- [What is asked]:
Please print the lines of the material below word for word, starting at the line that contains "Given: Click the Contest gift box icon" and ending with the last line of the material. Leave the pictures out of your answer.

--- START OF Data supplied ---

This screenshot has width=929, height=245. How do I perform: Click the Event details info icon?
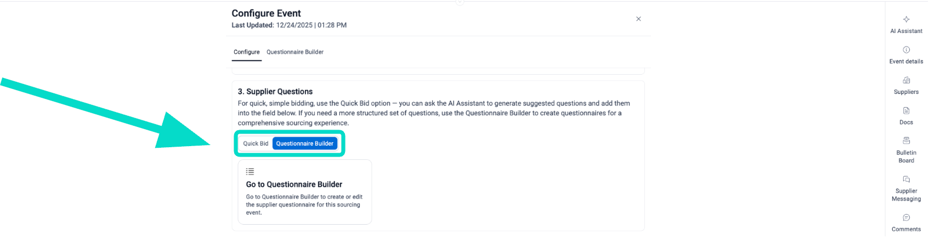pos(906,50)
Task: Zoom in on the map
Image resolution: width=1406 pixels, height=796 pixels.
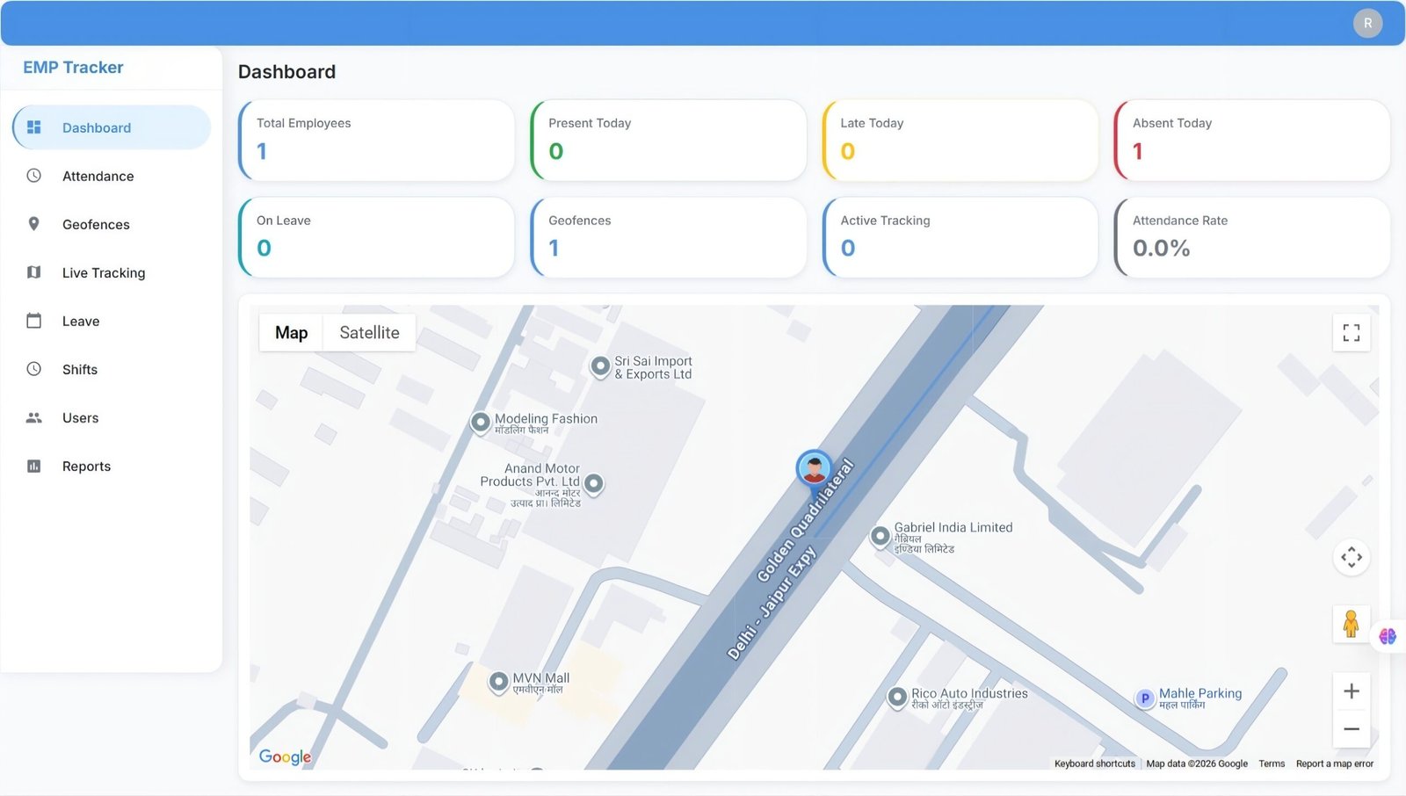Action: [x=1351, y=691]
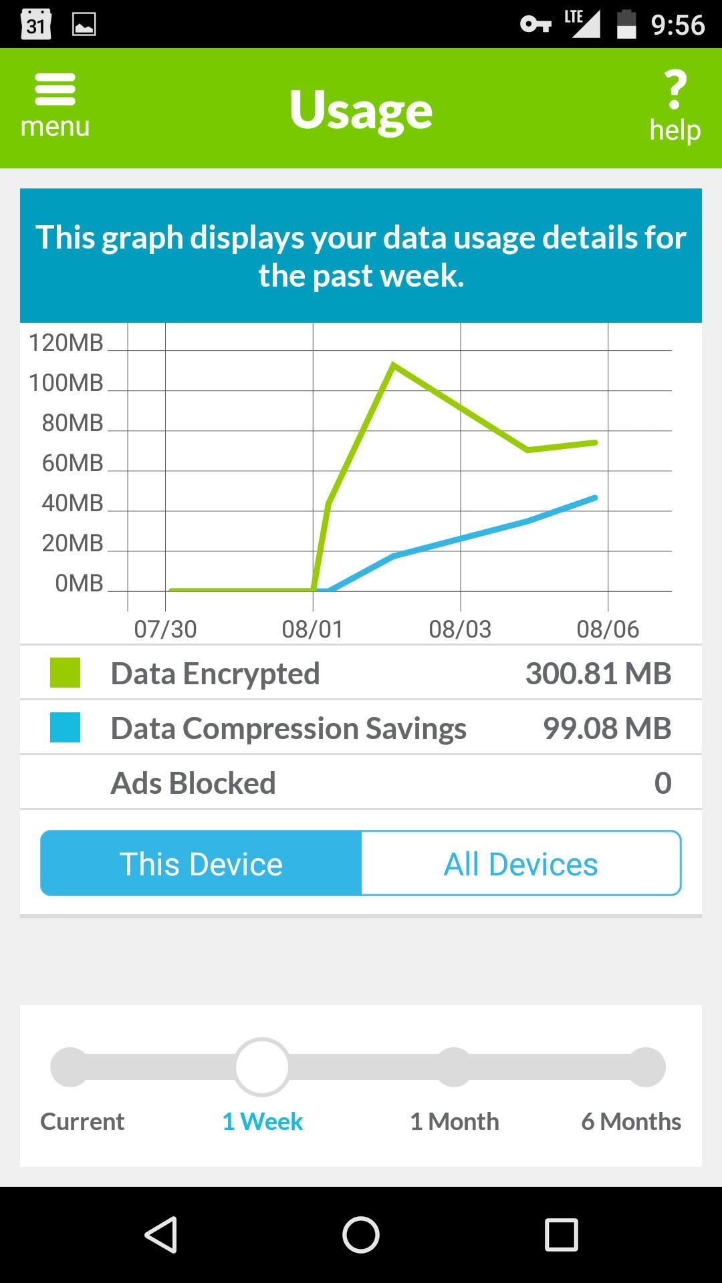The width and height of the screenshot is (722, 1283).
Task: Tap the green line peak on graph
Action: (394, 365)
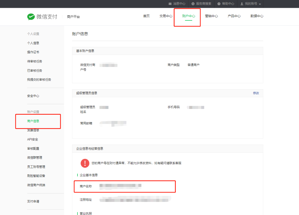Open 安全中心 in the sidebar
This screenshot has width=299, height=215.
33,96
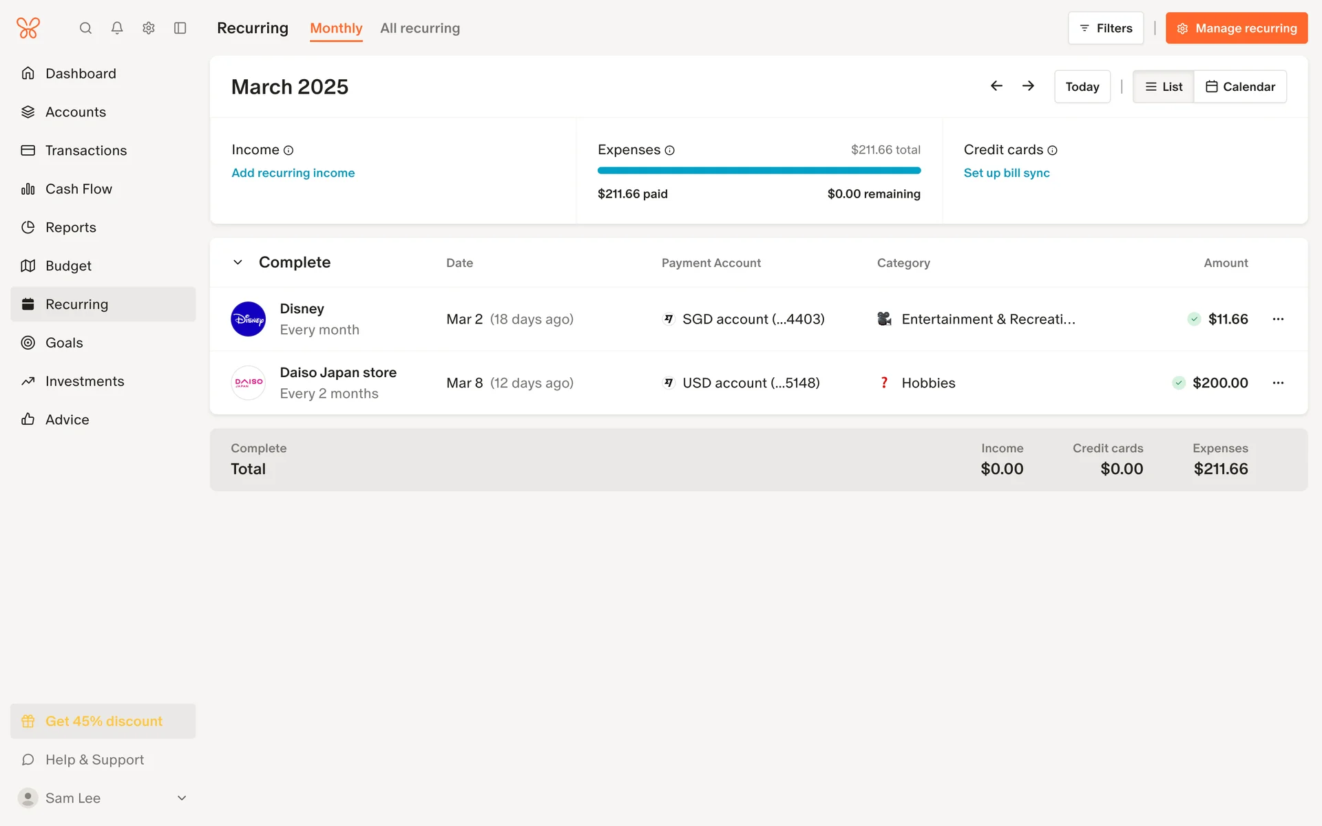1322x826 pixels.
Task: Click the Disney merchant logo
Action: [248, 319]
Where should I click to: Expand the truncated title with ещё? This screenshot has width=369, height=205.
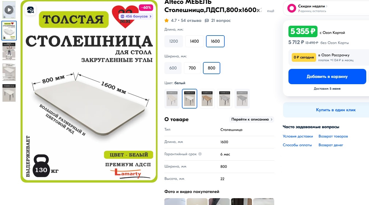(x=270, y=11)
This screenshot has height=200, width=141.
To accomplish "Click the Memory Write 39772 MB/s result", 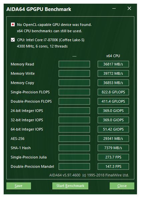I will pyautogui.click(x=113, y=73).
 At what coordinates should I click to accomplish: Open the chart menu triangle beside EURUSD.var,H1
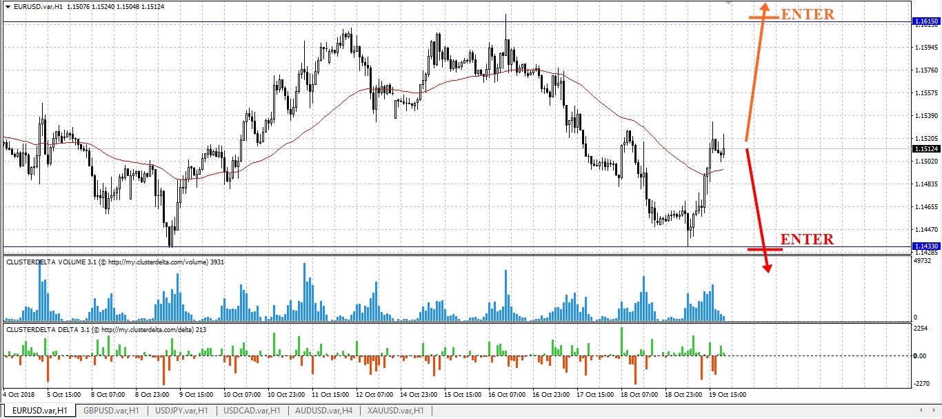tap(8, 7)
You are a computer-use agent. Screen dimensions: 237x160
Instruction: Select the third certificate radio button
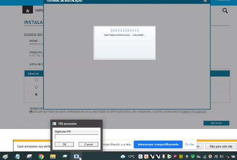[36, 94]
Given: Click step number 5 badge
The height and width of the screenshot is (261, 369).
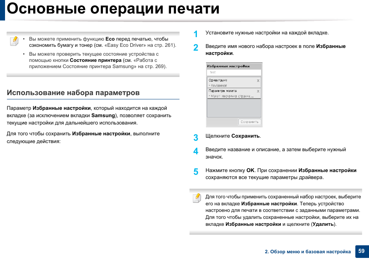Looking at the screenshot, I should [x=195, y=171].
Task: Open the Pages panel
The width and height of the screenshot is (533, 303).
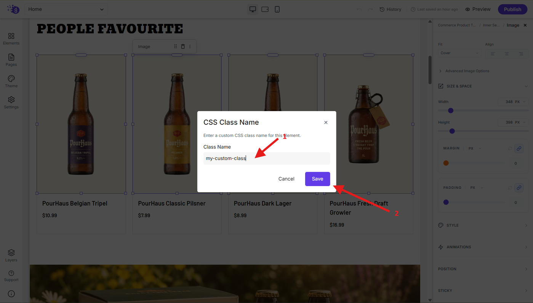Action: 11,60
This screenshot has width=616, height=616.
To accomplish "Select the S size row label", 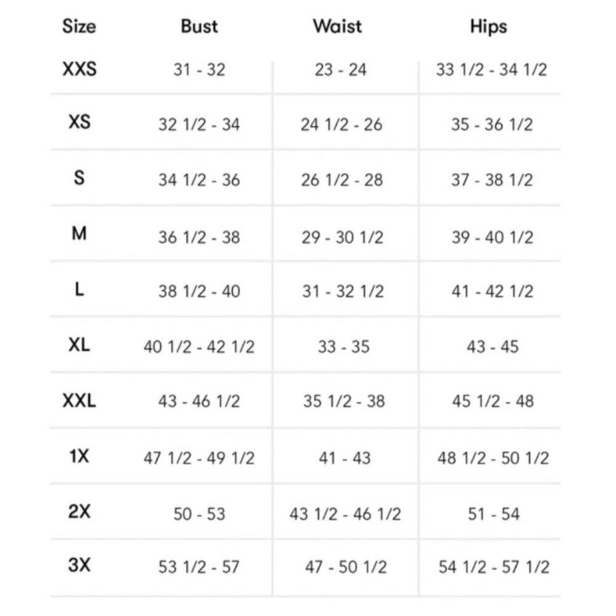I will [79, 177].
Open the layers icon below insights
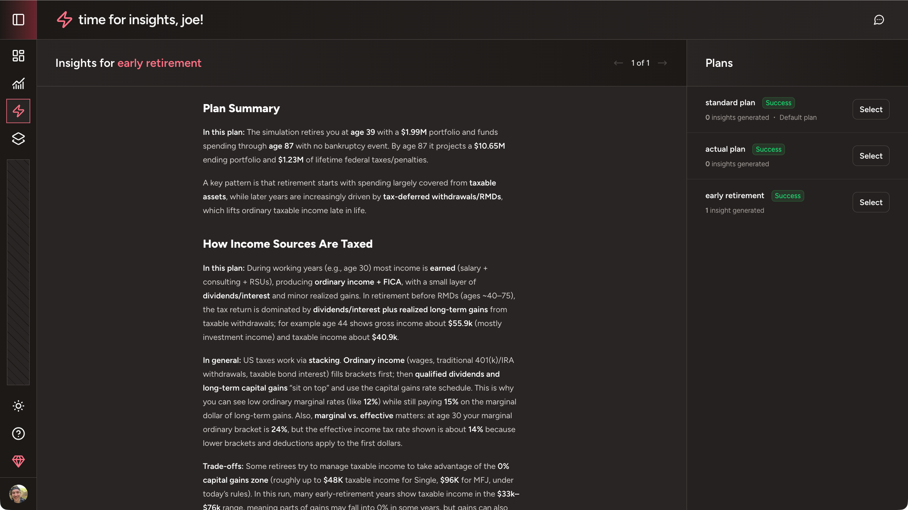This screenshot has width=908, height=510. click(x=18, y=139)
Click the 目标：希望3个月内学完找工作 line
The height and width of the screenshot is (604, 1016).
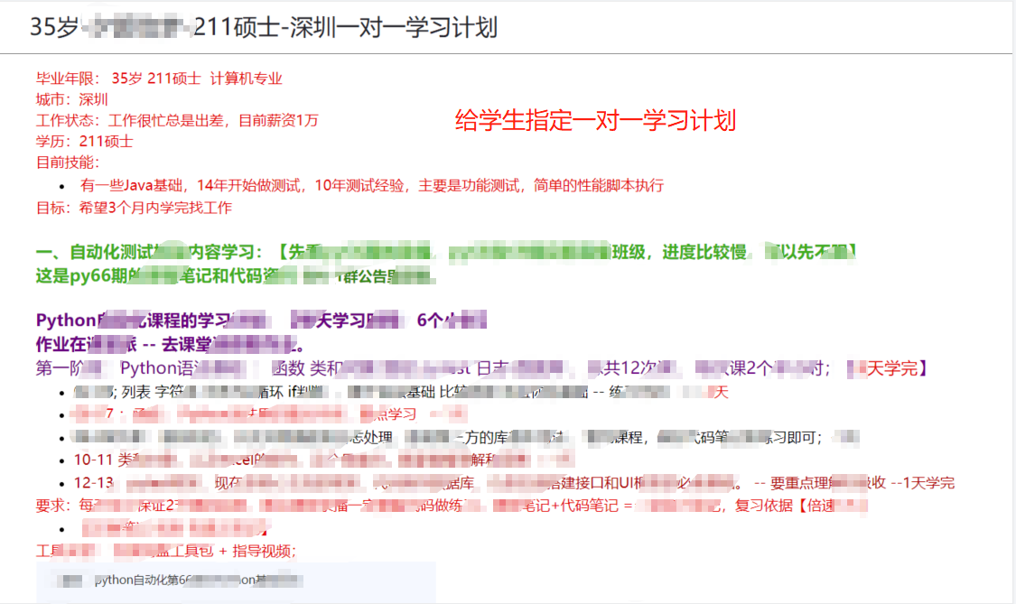[134, 208]
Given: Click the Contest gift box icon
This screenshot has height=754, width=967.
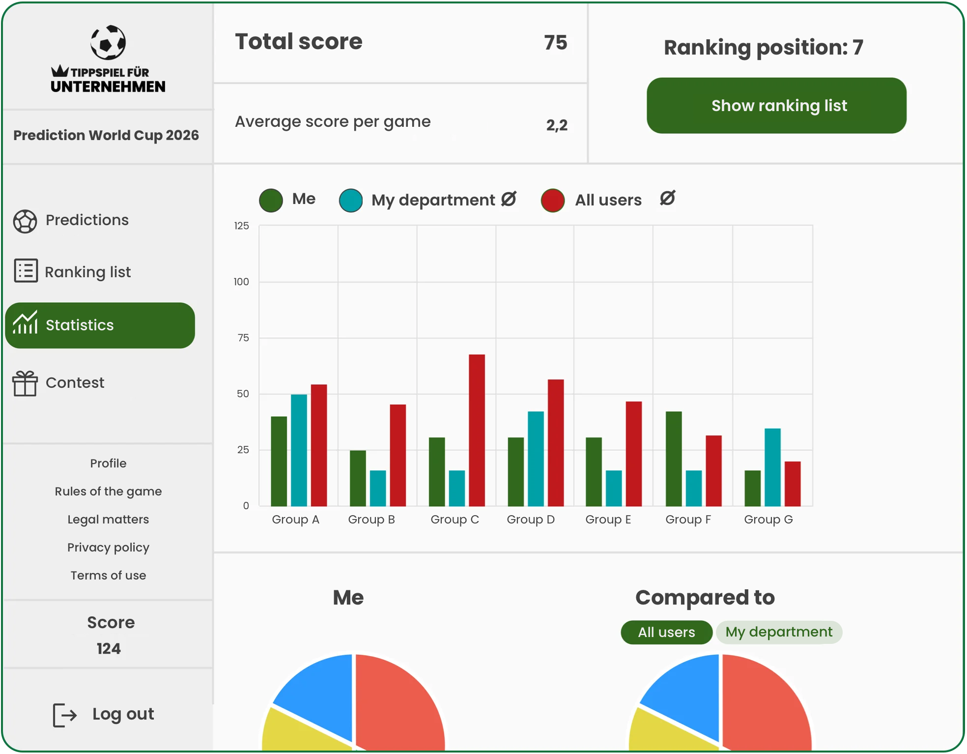Looking at the screenshot, I should click(25, 383).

--- END OF Data supplied ---

- [Exercise response]:
Given: Click the Contest gift box icon
This screenshot has height=754, width=967.
Looking at the screenshot, I should click(25, 383).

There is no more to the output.